La section Cannes Classics a dix ans, Élephant en compte cinq. Leur union pourrait donner des fruits futurs. En tout cas, c’est toujours bon, d’avoir un pied dans la porte. Le cinéma québécois a le vent dans les voiles et un film en compétition. Un moment parfait pour rappeler que notre septième art a aussi une histoire. « Toutte est dans toutte. » On n’ira pas s’en plaindre. « Nous voici dans le club des grands », se réjouit Marie-José Raymond.

 

En tout cas, plusieurs personnes s’étaient déplacées dans la salle Buñuel, histoire de connaître ou de reconnaître ce film-là.
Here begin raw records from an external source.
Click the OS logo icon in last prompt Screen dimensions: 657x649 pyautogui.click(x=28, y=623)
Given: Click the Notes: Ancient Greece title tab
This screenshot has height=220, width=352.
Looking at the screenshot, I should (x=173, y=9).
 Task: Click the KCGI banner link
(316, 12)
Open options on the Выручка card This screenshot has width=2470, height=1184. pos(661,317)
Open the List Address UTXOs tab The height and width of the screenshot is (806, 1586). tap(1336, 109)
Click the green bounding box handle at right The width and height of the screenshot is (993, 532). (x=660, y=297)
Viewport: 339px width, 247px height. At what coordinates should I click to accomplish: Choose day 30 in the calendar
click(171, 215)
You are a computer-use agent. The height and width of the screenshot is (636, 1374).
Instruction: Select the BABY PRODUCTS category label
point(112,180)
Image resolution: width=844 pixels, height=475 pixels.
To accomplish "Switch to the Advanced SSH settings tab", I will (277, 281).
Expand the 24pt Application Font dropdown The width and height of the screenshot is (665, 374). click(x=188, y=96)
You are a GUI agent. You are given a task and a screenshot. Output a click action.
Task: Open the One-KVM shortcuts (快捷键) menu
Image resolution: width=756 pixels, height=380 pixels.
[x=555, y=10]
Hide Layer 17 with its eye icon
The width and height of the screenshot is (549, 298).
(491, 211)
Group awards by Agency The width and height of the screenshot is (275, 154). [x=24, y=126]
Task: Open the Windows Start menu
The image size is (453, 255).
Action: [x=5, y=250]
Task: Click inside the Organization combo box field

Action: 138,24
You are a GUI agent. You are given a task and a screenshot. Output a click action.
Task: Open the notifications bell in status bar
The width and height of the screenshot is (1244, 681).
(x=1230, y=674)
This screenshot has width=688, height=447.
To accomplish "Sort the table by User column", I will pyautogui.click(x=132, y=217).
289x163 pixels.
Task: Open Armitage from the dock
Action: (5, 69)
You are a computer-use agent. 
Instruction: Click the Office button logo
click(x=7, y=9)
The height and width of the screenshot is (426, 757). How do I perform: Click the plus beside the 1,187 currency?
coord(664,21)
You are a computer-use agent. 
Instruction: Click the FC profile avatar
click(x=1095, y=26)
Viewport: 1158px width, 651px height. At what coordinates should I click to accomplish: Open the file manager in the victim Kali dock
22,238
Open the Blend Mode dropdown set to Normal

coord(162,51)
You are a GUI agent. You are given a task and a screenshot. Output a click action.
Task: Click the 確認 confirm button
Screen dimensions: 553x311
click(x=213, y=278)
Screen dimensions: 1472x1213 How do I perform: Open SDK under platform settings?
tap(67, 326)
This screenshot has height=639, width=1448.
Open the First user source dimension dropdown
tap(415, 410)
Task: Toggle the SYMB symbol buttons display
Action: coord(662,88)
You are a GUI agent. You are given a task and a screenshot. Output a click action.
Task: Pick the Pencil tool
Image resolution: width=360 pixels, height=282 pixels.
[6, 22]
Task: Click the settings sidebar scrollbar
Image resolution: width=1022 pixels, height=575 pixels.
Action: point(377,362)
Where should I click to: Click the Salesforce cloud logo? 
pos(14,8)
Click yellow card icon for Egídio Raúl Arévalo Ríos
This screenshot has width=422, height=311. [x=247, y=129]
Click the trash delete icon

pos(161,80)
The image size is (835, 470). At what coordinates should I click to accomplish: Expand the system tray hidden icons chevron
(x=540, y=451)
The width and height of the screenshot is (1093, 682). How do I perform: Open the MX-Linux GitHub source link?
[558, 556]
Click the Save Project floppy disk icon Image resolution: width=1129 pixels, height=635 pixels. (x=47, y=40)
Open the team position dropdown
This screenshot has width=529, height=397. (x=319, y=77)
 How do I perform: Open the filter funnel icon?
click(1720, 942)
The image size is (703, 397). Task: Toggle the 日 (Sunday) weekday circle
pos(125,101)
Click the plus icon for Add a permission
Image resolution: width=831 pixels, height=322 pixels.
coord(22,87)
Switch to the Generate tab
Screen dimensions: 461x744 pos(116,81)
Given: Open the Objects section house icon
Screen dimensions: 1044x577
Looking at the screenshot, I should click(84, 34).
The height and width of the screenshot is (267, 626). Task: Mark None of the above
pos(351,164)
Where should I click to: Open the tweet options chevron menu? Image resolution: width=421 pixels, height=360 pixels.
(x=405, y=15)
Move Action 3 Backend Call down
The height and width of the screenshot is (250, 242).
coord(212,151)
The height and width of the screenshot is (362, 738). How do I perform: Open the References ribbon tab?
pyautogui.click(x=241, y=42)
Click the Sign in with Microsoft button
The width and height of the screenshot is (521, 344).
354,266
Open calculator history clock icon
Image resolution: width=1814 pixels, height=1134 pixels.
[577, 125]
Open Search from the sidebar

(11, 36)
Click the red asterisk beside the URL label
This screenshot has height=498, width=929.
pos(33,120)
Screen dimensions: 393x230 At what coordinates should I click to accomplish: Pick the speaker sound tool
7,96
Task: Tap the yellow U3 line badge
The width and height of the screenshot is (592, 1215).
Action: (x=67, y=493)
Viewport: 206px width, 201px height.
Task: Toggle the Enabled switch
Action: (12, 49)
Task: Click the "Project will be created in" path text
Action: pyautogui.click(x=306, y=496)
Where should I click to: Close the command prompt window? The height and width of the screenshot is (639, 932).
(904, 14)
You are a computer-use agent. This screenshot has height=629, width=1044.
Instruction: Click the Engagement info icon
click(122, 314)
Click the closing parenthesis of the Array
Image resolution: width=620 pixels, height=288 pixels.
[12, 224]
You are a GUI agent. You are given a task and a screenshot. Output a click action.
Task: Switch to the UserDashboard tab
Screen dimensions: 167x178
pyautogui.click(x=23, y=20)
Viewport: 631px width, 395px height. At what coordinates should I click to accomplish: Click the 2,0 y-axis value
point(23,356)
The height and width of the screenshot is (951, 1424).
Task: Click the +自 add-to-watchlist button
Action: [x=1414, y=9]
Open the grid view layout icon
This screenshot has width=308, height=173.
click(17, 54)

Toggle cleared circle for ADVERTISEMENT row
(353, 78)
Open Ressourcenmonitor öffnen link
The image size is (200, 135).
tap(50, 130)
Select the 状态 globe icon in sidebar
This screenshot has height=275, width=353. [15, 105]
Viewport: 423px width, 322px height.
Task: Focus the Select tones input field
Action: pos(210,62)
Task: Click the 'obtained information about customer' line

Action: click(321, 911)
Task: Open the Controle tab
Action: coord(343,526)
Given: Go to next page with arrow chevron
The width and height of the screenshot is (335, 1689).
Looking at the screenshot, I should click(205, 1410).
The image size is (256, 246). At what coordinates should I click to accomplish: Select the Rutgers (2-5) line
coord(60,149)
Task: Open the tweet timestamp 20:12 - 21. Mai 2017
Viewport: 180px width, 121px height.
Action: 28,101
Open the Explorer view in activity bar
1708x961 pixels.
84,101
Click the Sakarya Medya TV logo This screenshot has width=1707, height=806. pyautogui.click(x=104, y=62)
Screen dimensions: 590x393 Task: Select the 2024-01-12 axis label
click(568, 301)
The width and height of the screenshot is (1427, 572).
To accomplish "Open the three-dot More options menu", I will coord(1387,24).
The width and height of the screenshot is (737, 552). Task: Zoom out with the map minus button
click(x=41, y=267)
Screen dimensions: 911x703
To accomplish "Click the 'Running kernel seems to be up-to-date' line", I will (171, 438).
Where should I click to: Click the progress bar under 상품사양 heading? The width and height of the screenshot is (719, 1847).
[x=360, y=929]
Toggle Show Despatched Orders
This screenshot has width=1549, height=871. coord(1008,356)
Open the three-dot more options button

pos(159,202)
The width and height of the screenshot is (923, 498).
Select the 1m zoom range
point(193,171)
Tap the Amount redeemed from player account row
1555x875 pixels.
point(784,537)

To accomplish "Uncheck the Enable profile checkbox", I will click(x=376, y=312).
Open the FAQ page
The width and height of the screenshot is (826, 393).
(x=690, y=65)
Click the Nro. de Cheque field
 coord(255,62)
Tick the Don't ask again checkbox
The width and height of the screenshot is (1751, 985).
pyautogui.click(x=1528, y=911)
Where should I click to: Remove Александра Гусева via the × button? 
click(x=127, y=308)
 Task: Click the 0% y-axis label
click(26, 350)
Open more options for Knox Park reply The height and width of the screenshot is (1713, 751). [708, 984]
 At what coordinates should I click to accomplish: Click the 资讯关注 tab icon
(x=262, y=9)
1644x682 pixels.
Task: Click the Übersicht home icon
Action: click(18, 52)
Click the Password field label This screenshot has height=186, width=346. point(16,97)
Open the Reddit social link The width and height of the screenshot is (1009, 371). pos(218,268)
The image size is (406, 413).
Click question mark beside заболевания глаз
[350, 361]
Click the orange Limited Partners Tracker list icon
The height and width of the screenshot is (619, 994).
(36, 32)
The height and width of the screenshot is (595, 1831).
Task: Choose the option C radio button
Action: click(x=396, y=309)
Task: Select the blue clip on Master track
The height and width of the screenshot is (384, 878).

Avant la projection, Thierry Frémaux, pour se mettre dans l’ambiance, a même lancé, façon de Gaulle : « Vive le Québec libre ! » Pas au courant visiblement, des derniers sondages en la matière. On est à Cannes et on en sourit. Certains Québécois plus jaune que d’autres. Chacun traîne sa société avec soi.

 

Du côté de Tombouctou

 

Vu en compétition, un film très beau mais manichéen, Timbuktu d’Abderrahmane Sissako, le cinéaste de Bamako. Poétique aussi, comme un conte noir de griot. Le désert, ses dunes et la tente d’une famille paisible d’éleveurs semblent sortis d’un rêve exotique. Pas loin, Tombouctou, sous le joug des djihadistes, qui interdisent les plaisirs de la vie, fouettent les musiciens et les joueurs de football. Mais le tendre Kidane tue sans le vouloir Amadou, le pêcheur qui a abattu sa vache. Et la machine de la charia se met en branle. Rien ne va plus.

 

Le film idéalise le bonheur de Kidane et de sa petite famille, trop doux pour être vrais, à côté des extrémistes infâmes. Mais en 2012, tout ça ou presque est arrivé. Un couple fut lapidé à mort à Aguelhok, une petite ville malienne, la scène diffusée sur Internet. Sissako entend dénoncer le pire, et se sert de ce conte moderne, odieux, naïf, terrible et d’une beauté fulgurante.

 

Grosse et bonne photo de Xavier Dolan, dans le hall du mythique amphithéâtre Lumière, comme pour tous les cinéastes de la compétition. Alors on pense au rêve de Cannes qu’il avait à 18 ans. « Parce que moi, je rêve,disait le petit héros rebelle dans le Léolo de Lauzon, moi je ne suis pas. »

 

On voit ce vendredi le film d’Atom Egoyan, qui voulait tant revenir à Cannes, après sa traversée du désert. Les rêves se réalisent parfois.